PROBLEM DESCRIPTION: Please format the records below as a Markdown table with two columns, Row and Line, giving each line its own numbered row and omitting blank lines. Leave the pictures out of the answer.

[Begin SUPPLIED ENTRIES]

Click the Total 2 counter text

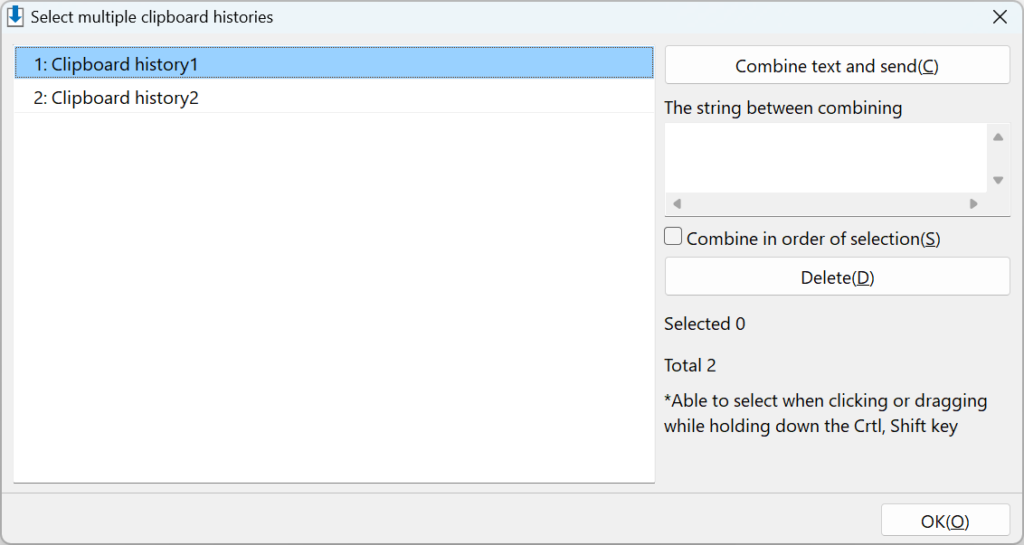[690, 366]
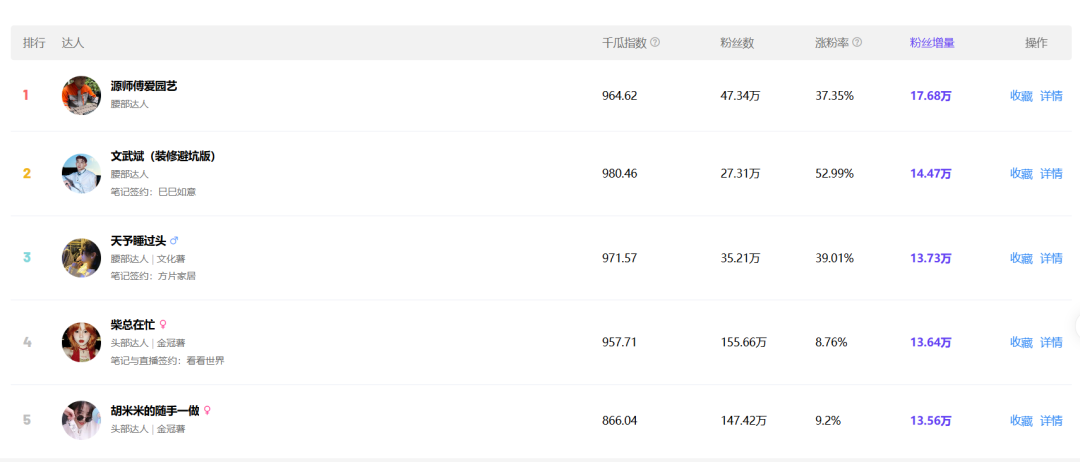
Task: Click the 千瓜指数 help question-mark icon
Action: coord(655,43)
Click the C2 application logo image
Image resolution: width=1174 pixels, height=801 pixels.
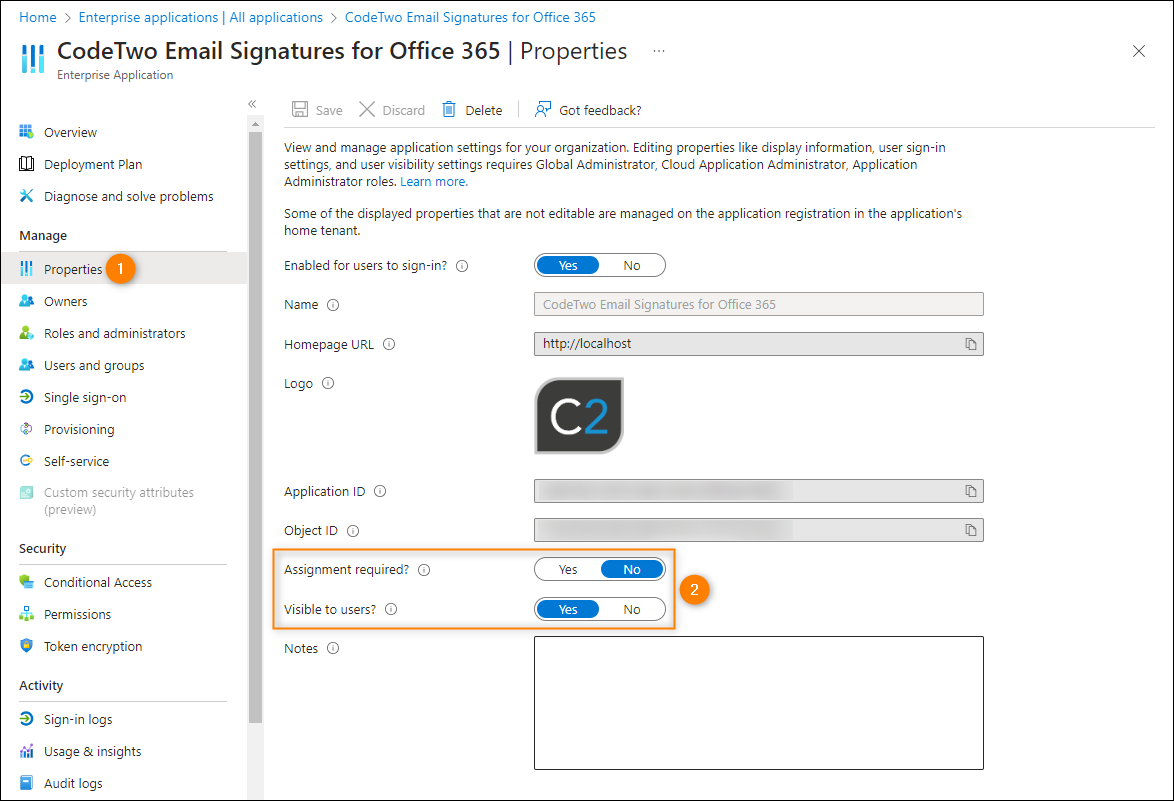click(x=579, y=415)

[End SUPPLIED ENTRIES]

FINISHED EXERCISE:
| Row | Line |
|---|---|
| 1 | Click the Total 2 counter text |
| 2 | [690, 366] |
| 3 | Task: Click the 千瓜指数 help question-mark icon |
| 4 | Action: coord(655,43) |
| 5 | Click the C2 application logo image |
| 6 | Image resolution: width=1174 pixels, height=801 pixels. |
| 7 | click(x=579, y=415) |